*** Block opens ***
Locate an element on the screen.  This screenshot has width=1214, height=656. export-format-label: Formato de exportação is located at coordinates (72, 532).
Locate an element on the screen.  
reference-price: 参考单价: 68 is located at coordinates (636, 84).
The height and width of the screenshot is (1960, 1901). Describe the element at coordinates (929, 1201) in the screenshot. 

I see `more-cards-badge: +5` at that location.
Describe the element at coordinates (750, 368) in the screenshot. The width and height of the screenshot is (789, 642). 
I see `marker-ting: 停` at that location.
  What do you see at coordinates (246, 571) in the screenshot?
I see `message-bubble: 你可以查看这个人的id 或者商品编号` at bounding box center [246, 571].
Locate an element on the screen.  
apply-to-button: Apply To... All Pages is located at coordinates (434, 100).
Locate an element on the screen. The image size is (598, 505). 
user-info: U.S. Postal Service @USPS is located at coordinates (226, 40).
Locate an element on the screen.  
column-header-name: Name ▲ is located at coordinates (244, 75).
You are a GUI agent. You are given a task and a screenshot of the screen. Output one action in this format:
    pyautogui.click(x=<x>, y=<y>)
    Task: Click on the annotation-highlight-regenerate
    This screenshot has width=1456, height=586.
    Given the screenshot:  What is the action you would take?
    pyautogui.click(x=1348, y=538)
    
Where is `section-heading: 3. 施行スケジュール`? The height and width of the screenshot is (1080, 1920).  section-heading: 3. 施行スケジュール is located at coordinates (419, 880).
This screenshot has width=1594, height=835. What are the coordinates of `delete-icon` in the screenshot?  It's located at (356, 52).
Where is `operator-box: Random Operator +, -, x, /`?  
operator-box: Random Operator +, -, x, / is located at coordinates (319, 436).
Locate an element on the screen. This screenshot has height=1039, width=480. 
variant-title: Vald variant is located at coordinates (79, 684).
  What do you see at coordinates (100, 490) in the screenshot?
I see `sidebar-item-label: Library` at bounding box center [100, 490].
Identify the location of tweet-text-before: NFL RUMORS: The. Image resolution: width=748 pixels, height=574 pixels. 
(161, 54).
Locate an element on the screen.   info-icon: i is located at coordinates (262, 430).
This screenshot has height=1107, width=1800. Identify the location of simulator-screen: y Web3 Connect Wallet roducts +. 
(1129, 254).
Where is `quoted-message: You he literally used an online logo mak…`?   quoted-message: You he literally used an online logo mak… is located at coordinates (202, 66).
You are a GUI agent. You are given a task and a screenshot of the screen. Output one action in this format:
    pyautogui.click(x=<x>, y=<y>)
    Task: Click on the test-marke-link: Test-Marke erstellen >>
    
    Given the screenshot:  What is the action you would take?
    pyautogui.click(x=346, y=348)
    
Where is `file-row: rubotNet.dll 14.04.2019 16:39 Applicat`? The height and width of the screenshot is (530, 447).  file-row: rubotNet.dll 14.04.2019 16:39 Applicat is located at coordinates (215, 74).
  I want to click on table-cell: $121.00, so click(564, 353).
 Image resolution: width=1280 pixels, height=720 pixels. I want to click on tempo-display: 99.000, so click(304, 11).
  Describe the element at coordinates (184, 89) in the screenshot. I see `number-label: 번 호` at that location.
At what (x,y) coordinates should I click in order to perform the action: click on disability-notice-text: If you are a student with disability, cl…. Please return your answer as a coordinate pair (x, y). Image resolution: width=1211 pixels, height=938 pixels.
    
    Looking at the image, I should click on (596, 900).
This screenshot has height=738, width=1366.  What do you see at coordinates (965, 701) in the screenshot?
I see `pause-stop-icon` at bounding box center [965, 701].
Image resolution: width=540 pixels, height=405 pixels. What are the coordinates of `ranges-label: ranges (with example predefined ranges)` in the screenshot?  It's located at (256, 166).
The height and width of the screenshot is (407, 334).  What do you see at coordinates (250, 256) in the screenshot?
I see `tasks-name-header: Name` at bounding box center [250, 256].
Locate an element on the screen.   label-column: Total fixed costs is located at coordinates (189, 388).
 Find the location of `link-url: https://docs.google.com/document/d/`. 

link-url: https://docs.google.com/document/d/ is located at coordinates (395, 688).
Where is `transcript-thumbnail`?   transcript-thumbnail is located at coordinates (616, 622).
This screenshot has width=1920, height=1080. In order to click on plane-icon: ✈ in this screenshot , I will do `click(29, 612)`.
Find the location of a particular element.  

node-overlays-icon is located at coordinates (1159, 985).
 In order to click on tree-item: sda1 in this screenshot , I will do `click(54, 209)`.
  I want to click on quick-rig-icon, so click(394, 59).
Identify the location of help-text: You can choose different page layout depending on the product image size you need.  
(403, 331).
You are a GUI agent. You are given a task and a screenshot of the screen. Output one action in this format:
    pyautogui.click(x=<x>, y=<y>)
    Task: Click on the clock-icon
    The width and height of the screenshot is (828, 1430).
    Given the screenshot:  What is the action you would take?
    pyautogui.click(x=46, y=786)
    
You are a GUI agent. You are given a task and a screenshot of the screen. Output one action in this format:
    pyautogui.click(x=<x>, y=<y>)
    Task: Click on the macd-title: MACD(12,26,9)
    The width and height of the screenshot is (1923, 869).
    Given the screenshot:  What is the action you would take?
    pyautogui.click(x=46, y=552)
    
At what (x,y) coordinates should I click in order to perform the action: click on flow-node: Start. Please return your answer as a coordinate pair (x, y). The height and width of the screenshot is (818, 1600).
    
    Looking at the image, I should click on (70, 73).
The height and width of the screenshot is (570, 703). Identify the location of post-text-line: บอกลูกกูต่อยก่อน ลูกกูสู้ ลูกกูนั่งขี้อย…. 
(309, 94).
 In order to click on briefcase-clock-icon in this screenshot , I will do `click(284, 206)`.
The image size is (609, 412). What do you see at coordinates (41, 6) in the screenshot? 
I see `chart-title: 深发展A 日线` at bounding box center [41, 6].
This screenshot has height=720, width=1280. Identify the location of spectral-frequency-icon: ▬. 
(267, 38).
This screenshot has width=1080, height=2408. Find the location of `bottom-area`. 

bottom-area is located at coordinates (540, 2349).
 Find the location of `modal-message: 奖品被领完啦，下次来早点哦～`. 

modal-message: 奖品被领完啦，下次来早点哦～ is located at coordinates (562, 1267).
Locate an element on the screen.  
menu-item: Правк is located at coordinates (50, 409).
*** Block closes ***
Rewrite the data above as a Markdown table with the columns Row and Line. Number each non-blank line in order and leave out the blank lines.

EXERCISE OUTPUT:
| Row | Line |
|---|---|
| 1 | Locate an element on the screen.  This screenshot has width=1214, height=656. export-format-label: Formato de exportação is located at coordinates (72, 532). |
| 2 | Locate an element on the screen.   |
| 3 | reference-price: 参考单价: 68 is located at coordinates (636, 84). |
| 4 | The height and width of the screenshot is (1960, 1901). Describe the element at coordinates (929, 1201) in the screenshot.  |
| 5 | I see `more-cards-badge: +5` at that location. |
| 6 | Describe the element at coordinates (750, 368) in the screenshot. The width and height of the screenshot is (789, 642).  |
| 7 | I see `marker-ting: 停` at that location. |
| 8 |   What do you see at coordinates (246, 571) in the screenshot? |
| 9 | I see `message-bubble: 你可以查看这个人的id 或者商品编号` at bounding box center [246, 571]. |
| 10 | Locate an element on the screen.   |
| 11 | apply-to-button: Apply To... All Pages is located at coordinates (434, 100). |
| 12 | Locate an element on the screen. The image size is (598, 505).  |
| 13 | user-info: U.S. Postal Service @USPS is located at coordinates (226, 40). |
| 14 | Locate an element on the screen.   |
| 15 | column-header-name: Name ▲ is located at coordinates (244, 75). |
| 16 | You are a GUI agent. You are given a task and a screenshot of the screen. Output one action in this format: |
| 17 |     pyautogui.click(x=<x>, y=<y>) |
| 18 |     Task: Click on the annotation-highlight-regenerate |
| 19 |     This screenshot has width=1456, height=586. |
| 20 |     Given the screenshot:  What is the action you would take? |
| 21 |     pyautogui.click(x=1348, y=538) |
| 22 | Where is `section-heading: 3. 施行スケジュール`? The height and width of the screenshot is (1080, 1920).  section-heading: 3. 施行スケジュール is located at coordinates (419, 880). |
| 23 | This screenshot has width=1594, height=835. What are the coordinates of `delete-icon` in the screenshot?  It's located at (356, 52). |
| 24 | Where is `operator-box: Random Operator +, -, x, /`?   |
| 25 | operator-box: Random Operator +, -, x, / is located at coordinates (319, 436). |
| 26 | Locate an element on the screen. This screenshot has height=1039, width=480.  |
| 27 | variant-title: Vald variant is located at coordinates (79, 684). |
| 28 |   What do you see at coordinates (100, 490) in the screenshot? |
| 29 | I see `sidebar-item-label: Library` at bounding box center [100, 490]. |
| 30 | Identify the location of tweet-text-before: NFL RUMORS: The. Image resolution: width=748 pixels, height=574 pixels.  |
| 31 | (161, 54). |
| 32 | Locate an element on the screen.   info-icon: i is located at coordinates (262, 430). |
| 33 | This screenshot has height=1107, width=1800. Identify the location of simulator-screen: y Web3 Connect Wallet roducts +.  |
| 34 | (1129, 254). |
| 35 | Where is `quoted-message: You he literally used an online logo mak…`?   quoted-message: You he literally used an online logo mak… is located at coordinates (202, 66). |
| 36 | You are a GUI agent. You are given a task and a screenshot of the screen. Output one action in this format: |
| 37 |     pyautogui.click(x=<x>, y=<y>) |
| 38 |     Task: Click on the test-marke-link: Test-Marke erstellen >> |
| 39 |     Given the screenshot:  What is the action you would take? |
| 40 |     pyautogui.click(x=346, y=348) |
| 41 | Where is `file-row: rubotNet.dll 14.04.2019 16:39 Applicat`? The height and width of the screenshot is (530, 447).  file-row: rubotNet.dll 14.04.2019 16:39 Applicat is located at coordinates (215, 74). |
| 42 |   I want to click on table-cell: $121.00, so click(564, 353). |
| 43 |  Image resolution: width=1280 pixels, height=720 pixels. I want to click on tempo-display: 99.000, so click(304, 11). |
| 44 |   Describe the element at coordinates (184, 89) in the screenshot. I see `number-label: 번 호` at that location. |
| 45 | At what (x,y) coordinates should I click in order to perform the action: click on disability-notice-text: If you are a student with disability, cl…. Please return your answer as a coordinate pair (x, y). Image resolution: width=1211 pixels, height=938 pixels. |
| 46 |     Looking at the image, I should click on (596, 900). |
| 47 | This screenshot has height=738, width=1366.  What do you see at coordinates (965, 701) in the screenshot? |
| 48 | I see `pause-stop-icon` at bounding box center [965, 701]. |
| 49 | Image resolution: width=540 pixels, height=405 pixels. What are the coordinates of `ranges-label: ranges (with example predefined ranges)` in the screenshot?  It's located at (256, 166). |
| 50 | The height and width of the screenshot is (407, 334).  What do you see at coordinates (250, 256) in the screenshot? |
| 51 | I see `tasks-name-header: Name` at bounding box center [250, 256]. |
| 52 | Locate an element on the screen.   label-column: Total fixed costs is located at coordinates (189, 388). |
| 53 |  Find the location of `link-url: https://docs.google.com/document/d/`.  |
| 54 | link-url: https://docs.google.com/document/d/ is located at coordinates (395, 688). |
| 55 | Where is `transcript-thumbnail`?   transcript-thumbnail is located at coordinates (616, 622). |
| 56 | This screenshot has width=1920, height=1080. In order to click on plane-icon: ✈ in this screenshot , I will do `click(29, 612)`. |
| 57 | Find the location of a particular element.   |
| 58 | node-overlays-icon is located at coordinates (1159, 985). |
| 59 |  In order to click on tree-item: sda1 in this screenshot , I will do `click(54, 209)`. |
| 60 |   I want to click on quick-rig-icon, so click(394, 59). |
| 61 | Identify the location of help-text: You can choose different page layout depending on the product image size you need.   |
| 62 | (403, 331). |
| 63 | You are a GUI agent. You are given a task and a screenshot of the screen. Output one action in this format: |
| 64 |     pyautogui.click(x=<x>, y=<y>) |
| 65 |     Task: Click on the clock-icon |
| 66 |     The width and height of the screenshot is (828, 1430). |
| 67 |     Given the screenshot:  What is the action you would take? |
| 68 |     pyautogui.click(x=46, y=786) |
| 69 | You are a GUI agent. You are given a task and a screenshot of the screen. Output one action in this format: |
| 70 |     pyautogui.click(x=<x>, y=<y>) |
| 71 |     Task: Click on the macd-title: MACD(12,26,9) |
| 72 |     The width and height of the screenshot is (1923, 869). |
| 73 |     Given the screenshot:  What is the action you would take? |
| 74 |     pyautogui.click(x=46, y=552) |
| 75 | At what (x,y) coordinates should I click in order to perform the action: click on flow-node: Start. Please return your answer as a coordinate pair (x, y). The height and width of the screenshot is (818, 1600). |
| 76 |     Looking at the image, I should click on (70, 73). |
| 77 | The height and width of the screenshot is (570, 703). Identify the location of post-text-line: บอกลูกกูต่อยก่อน ลูกกูสู้ ลูกกูนั่งขี้อย….  |
| 78 | (309, 94). |
| 79 |  In order to click on briefcase-clock-icon in this screenshot , I will do `click(284, 206)`. |
| 80 | The image size is (609, 412). What do you see at coordinates (41, 6) in the screenshot?  |
| 81 | I see `chart-title: 深发展A 日线` at bounding box center [41, 6]. |
| 82 | This screenshot has height=720, width=1280. Identify the location of spectral-frequency-icon: ▬.  |
| 83 | (267, 38). |
| 84 | This screenshot has width=1080, height=2408. Find the location of `bottom-area`.  |
| 85 | bottom-area is located at coordinates (540, 2349). |
| 86 |  Find the location of `modal-message: 奖品被领完啦，下次来早点哦～`.  |
| 87 | modal-message: 奖品被领完啦，下次来早点哦～ is located at coordinates (562, 1267). |
| 88 | Locate an element on the screen.   |
| 89 | menu-item: Правк is located at coordinates (50, 409). |